**About this task**
In the records below, find the lines that include "agent" and copy each.

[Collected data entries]
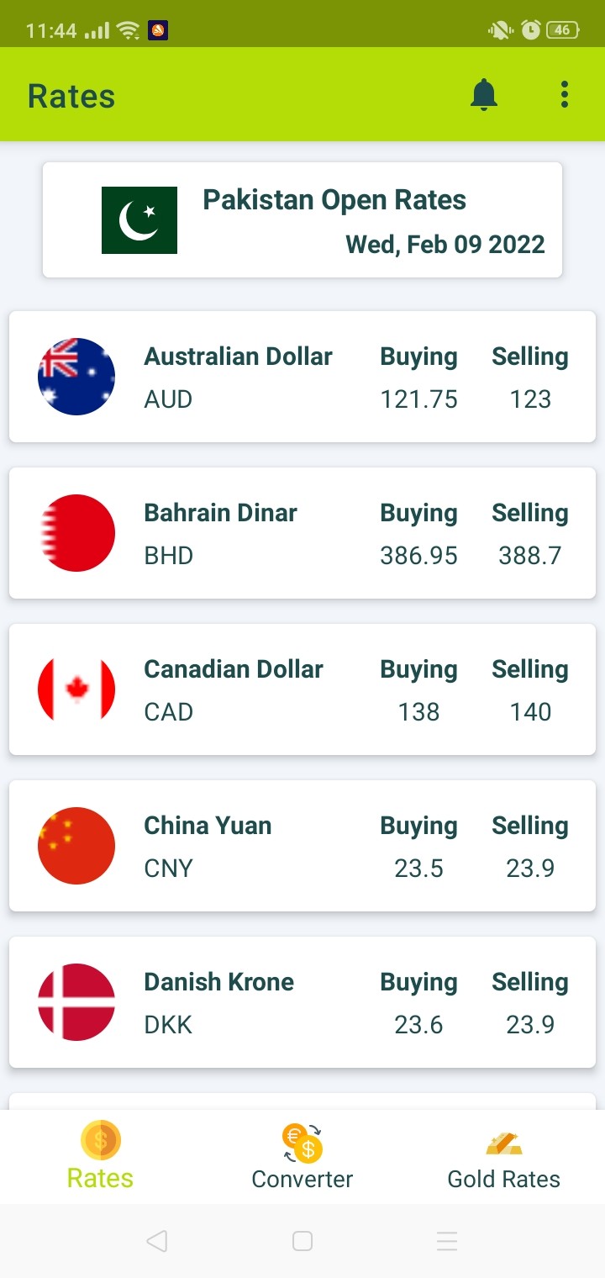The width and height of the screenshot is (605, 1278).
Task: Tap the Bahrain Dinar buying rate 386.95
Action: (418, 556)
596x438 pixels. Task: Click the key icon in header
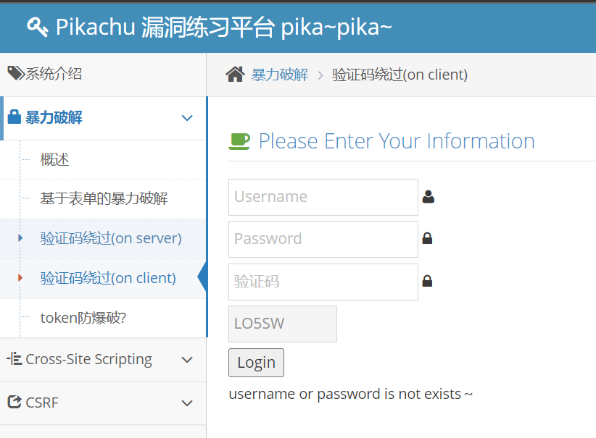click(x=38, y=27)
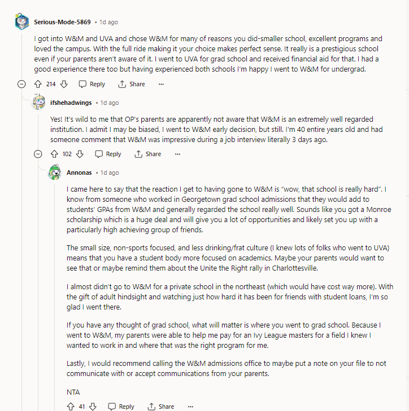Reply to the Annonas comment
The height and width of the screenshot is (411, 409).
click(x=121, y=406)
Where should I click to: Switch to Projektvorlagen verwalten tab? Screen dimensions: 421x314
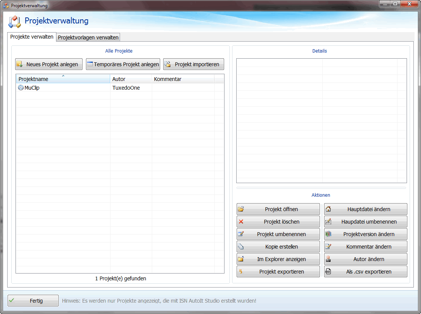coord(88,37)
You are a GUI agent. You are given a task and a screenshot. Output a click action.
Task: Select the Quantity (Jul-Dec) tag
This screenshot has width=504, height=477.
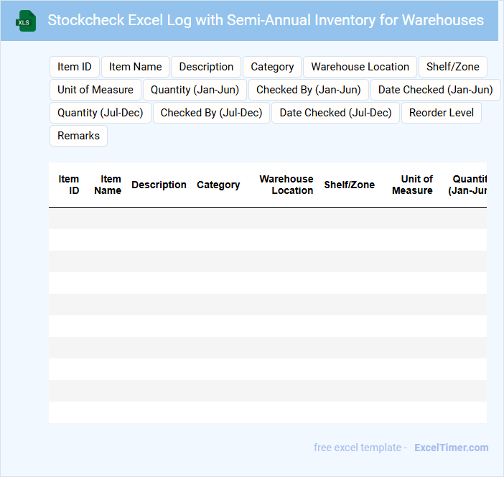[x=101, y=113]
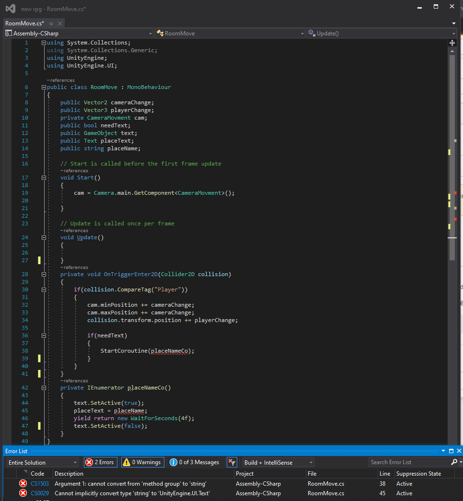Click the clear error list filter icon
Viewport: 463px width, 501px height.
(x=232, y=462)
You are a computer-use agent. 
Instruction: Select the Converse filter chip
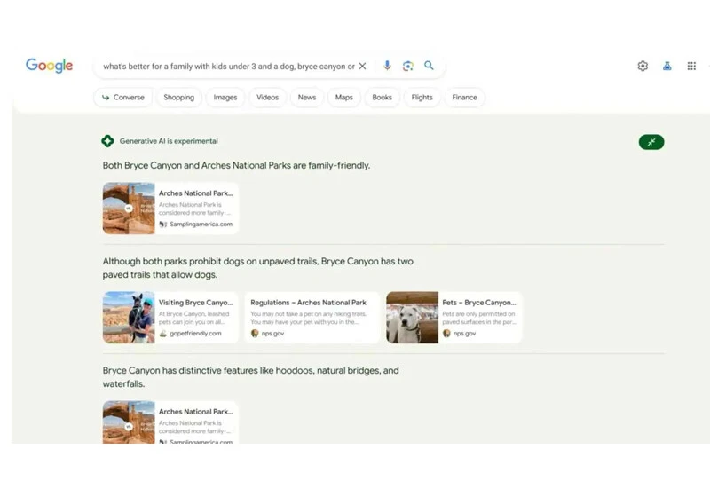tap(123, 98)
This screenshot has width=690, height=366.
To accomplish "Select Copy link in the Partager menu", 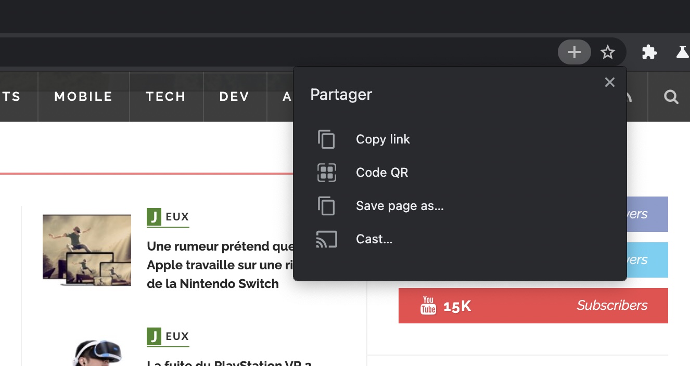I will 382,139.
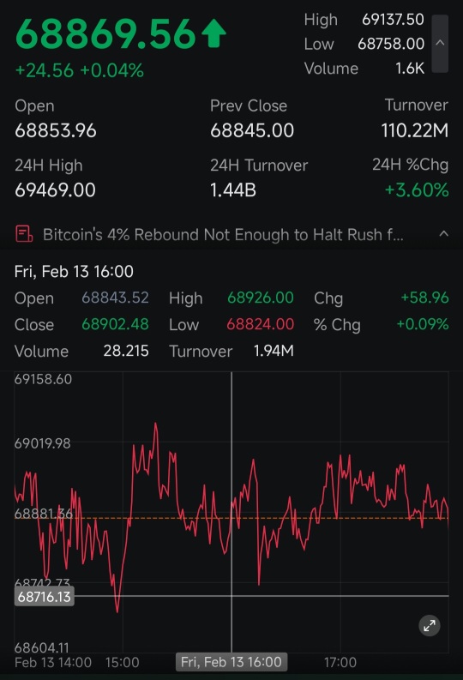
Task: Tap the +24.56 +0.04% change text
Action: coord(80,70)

**Solution**
You are a GUI agent. You are given a task and a screenshot. Output a click action.
You are a computer-use agent. 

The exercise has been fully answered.